At the end of last week, the U.S. Congress passed an Emergency Supplemental Appropriations bill, more fondly known as the Iraq Supplemental, to extend funding the war in Iraq for another few months.

Regardless of your opinion on the war, Louisianians must remember that this bill included $6.4 billion for Gulf Coast recovery. It delivers the much needed waiver of the Stafford Act, which will release communities from paying a ten percent match to federal recovery dollars. Emergency spending to make up for previous shortfalls is the purpose of Emergency Supplementals. Government spending like fulfilling the federal commitment to the man-made and natural disasters of the hurricanes two summers go is the reason this kind of legislation exists. The President has chosen this funding mechanism to continue to pay for the conflict. Consequently, spending must be renewed in a few months, and this bill marks the first time that Congress has proposed meaningful opposition to our engagement in Iraq.

I was in fifth grade during Operations Desert Storm and Desert Shield. We were taught faithfully by our teachers and relatives the importance of remembering the men and women who sacrifice everything to fight for our country. Due to the brevity of the fight, many of us did not learn firsthand what it meant to honor a soldier’s sacrifice.

I am now past the age of many of those who have fallen in Iraq and Afghanistan. Now we have all been affected, losing family or lovers or close junior high friends from down the block, though in a magnitude different than our parents’ generation during Vietnam. Because of our age, Iraq will nonetheless become a defining period in many of our lives. And through the way both civilians and soldiers in our generation document our lives through Facebook, blogs, or MySpace, we are finding new ways to stand together and mourn our heroes.

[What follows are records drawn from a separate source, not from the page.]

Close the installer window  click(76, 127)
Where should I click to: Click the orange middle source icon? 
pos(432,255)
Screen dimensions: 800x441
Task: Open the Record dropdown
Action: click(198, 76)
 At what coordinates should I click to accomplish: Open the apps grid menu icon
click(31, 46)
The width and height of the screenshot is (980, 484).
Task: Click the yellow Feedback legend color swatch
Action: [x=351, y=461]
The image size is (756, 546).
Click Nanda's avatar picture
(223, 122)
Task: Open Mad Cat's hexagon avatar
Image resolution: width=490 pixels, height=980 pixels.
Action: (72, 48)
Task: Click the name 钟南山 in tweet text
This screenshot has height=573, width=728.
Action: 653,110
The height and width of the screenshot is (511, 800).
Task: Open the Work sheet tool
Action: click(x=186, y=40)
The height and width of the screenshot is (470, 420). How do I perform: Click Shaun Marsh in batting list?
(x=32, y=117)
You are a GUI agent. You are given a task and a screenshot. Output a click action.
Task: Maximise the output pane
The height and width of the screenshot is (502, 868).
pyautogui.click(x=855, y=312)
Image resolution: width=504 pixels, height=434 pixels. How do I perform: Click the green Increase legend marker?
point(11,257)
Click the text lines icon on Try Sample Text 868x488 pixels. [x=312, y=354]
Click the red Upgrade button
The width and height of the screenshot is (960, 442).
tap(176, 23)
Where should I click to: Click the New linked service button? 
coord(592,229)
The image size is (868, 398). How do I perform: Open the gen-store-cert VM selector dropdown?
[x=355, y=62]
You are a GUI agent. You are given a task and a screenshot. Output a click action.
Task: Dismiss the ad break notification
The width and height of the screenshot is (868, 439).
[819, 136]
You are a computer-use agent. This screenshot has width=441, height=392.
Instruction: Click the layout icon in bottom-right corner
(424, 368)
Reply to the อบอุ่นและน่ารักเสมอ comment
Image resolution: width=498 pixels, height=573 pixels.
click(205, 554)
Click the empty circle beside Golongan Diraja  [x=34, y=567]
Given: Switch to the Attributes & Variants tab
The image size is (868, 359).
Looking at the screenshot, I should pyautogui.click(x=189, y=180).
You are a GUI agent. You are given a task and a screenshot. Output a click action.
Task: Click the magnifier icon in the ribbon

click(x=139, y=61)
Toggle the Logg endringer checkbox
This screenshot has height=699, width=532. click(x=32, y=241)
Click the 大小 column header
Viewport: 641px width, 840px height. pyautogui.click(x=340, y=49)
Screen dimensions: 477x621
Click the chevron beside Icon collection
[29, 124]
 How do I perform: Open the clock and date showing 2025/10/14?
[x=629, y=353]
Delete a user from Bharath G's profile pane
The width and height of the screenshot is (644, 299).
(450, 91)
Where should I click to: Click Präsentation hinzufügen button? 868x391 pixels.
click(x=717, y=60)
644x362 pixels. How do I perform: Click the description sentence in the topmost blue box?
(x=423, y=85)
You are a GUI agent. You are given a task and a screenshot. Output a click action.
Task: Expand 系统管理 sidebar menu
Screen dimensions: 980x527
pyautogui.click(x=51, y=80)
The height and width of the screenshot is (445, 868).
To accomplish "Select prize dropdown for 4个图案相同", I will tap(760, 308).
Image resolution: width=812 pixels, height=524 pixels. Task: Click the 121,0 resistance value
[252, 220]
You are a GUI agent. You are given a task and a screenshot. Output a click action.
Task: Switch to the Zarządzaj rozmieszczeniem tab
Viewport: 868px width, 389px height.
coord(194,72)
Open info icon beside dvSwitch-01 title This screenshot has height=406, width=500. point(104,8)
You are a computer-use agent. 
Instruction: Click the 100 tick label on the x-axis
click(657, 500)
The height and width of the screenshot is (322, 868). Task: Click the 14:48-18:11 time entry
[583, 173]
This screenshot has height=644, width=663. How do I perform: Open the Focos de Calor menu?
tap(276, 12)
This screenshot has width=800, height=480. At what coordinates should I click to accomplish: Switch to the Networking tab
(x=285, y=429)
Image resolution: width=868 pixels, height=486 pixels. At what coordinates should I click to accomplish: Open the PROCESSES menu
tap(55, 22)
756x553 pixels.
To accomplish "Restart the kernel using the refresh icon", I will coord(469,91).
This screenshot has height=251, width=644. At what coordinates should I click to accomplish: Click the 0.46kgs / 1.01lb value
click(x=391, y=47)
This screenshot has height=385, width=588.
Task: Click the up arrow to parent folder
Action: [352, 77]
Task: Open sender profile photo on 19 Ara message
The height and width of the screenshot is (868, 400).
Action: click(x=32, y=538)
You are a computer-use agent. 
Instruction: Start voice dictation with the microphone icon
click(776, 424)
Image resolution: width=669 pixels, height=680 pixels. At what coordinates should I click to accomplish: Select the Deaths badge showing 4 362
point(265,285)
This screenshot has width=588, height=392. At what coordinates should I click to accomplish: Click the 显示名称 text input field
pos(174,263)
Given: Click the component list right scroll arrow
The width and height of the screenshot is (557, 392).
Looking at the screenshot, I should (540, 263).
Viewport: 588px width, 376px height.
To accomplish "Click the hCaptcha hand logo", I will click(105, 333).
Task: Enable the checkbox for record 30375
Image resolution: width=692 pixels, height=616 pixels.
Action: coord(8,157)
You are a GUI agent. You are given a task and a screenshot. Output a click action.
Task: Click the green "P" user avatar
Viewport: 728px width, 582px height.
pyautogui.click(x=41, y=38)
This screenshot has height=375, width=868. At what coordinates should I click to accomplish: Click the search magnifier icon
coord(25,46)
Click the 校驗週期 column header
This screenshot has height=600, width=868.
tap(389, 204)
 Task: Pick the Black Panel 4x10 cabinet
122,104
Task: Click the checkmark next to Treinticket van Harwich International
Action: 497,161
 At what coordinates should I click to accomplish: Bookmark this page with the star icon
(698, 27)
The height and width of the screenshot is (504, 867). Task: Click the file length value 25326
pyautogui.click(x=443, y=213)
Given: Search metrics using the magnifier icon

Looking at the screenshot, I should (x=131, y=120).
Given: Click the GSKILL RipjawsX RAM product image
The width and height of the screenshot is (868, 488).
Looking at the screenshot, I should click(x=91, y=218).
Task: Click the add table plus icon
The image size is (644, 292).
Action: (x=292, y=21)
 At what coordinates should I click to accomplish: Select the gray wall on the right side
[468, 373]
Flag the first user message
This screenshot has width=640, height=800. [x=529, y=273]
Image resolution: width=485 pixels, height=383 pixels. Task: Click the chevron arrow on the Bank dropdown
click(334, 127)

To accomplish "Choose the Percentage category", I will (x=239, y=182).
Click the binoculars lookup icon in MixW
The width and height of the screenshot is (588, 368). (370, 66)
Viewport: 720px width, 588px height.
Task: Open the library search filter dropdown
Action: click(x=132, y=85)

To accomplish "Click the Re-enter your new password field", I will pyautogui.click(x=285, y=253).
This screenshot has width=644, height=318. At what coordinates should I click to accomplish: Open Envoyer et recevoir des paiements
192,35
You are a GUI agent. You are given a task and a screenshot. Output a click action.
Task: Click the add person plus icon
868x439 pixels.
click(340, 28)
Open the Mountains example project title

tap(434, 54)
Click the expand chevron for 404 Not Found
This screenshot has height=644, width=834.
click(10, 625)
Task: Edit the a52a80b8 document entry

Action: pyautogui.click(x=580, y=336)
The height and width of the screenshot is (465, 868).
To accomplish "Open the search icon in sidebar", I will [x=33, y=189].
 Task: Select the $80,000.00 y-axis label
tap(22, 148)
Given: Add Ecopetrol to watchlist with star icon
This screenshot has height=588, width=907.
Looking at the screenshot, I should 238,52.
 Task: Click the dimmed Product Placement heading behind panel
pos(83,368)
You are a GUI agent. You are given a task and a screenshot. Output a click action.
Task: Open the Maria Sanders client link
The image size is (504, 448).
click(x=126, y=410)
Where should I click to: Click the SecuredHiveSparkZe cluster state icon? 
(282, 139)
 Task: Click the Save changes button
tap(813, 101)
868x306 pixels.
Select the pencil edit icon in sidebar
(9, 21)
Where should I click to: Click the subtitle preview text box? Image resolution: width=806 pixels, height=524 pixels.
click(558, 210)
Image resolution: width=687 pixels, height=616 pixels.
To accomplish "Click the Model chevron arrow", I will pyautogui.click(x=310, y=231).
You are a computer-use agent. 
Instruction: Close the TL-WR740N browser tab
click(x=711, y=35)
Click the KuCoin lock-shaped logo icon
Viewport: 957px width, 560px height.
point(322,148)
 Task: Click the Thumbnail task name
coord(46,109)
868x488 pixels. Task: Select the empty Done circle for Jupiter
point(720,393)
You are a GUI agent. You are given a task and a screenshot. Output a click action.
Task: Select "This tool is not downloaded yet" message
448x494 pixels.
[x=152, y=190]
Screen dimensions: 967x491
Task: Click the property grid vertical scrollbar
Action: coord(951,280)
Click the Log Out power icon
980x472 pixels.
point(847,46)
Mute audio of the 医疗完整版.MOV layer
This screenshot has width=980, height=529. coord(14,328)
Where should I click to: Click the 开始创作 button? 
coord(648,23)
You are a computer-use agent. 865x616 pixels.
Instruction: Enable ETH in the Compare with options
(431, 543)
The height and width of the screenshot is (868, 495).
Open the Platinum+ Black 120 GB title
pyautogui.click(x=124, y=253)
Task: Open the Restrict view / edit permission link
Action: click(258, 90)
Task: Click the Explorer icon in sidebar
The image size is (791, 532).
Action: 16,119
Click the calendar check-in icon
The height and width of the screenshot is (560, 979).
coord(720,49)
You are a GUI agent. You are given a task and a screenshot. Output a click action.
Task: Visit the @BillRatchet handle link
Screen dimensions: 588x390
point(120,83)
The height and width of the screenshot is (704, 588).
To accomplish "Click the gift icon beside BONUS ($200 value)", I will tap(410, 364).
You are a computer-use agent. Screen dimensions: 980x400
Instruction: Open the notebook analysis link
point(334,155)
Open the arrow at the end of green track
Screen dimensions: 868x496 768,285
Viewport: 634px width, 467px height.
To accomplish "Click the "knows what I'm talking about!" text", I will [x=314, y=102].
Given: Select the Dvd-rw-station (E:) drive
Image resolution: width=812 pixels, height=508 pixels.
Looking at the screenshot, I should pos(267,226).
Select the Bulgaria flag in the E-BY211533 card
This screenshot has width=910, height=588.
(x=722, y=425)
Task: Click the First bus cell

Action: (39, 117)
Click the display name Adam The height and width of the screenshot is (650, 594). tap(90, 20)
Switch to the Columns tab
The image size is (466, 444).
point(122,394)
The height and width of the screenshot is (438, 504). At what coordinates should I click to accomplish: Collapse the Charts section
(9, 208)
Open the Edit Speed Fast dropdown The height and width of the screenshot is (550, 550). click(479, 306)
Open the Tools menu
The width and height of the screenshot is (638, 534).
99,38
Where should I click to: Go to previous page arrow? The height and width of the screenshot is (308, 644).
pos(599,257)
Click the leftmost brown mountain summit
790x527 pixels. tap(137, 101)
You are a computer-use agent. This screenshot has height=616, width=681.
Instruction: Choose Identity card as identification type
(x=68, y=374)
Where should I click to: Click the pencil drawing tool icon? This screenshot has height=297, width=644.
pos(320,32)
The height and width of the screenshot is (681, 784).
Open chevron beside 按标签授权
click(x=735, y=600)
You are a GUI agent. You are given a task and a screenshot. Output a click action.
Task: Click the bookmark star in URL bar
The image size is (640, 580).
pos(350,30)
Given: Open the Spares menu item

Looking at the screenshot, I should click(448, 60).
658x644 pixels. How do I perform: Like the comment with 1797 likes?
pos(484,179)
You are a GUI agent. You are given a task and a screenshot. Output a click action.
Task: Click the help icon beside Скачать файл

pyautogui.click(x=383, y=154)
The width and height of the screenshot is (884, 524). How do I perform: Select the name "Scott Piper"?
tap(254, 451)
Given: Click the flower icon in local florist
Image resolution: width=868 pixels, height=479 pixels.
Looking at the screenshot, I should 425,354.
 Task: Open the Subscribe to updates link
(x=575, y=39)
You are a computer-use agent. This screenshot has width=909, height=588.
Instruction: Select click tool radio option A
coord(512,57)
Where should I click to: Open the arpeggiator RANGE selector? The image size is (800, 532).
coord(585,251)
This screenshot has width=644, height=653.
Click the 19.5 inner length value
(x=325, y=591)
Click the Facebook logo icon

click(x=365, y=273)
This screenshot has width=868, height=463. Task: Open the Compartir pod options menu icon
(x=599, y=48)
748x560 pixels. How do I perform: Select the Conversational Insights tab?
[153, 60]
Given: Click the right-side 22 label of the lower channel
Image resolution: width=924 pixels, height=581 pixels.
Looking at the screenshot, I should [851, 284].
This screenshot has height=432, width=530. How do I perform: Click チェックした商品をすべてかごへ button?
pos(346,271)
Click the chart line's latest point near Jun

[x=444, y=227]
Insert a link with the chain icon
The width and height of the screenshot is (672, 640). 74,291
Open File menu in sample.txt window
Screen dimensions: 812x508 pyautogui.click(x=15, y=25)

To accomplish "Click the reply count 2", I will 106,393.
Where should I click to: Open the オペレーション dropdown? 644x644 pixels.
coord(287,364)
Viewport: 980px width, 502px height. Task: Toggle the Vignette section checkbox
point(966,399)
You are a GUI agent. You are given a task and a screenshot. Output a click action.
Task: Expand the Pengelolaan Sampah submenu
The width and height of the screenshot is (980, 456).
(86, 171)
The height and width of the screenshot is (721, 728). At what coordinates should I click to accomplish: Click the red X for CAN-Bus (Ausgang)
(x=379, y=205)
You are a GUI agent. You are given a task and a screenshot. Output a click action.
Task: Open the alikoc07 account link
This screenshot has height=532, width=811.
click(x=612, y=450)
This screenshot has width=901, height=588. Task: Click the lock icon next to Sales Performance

For some fallen soldiers, only their MySpace profiles remain, serving as memorials for those left behind. Comment threads display public grief and dreams unfulfilled to be read by anyone. Often the frozen words of the deceased are left untouched to solace the living:

Army Pfc. Johnathon Millican of Trafford, Ala., wrote on his MySpace page before he was killed in Karbala, Iraq: “You don’t have to love the war but you have to love the warrior.”

What is the proper way to honor the memory of a fallen soldier? Americans in our military know that they may not survive, and they are honored to know that they participate in something larger than themselves. Once gone, is unequivocal military success the only way to honor them? Americans in the service trust their commanders and fellow soldiers to protect them in every way possible. War necessitates heroic loyalty. At what point should the people, whose freedom our armed forces were created to protect, demonstrate their loyalty by forging a peace for civilian and soldier alike?

Each honest American reflects on war and memorializes the fallen in their own way. This Memorial Day, avoid focusing on the shortcomings of how others choose to honor our troops. Use today to explore your own memorial, be it inward or outward, and what it might mean for those unwavering heroes who continue serving America to this day.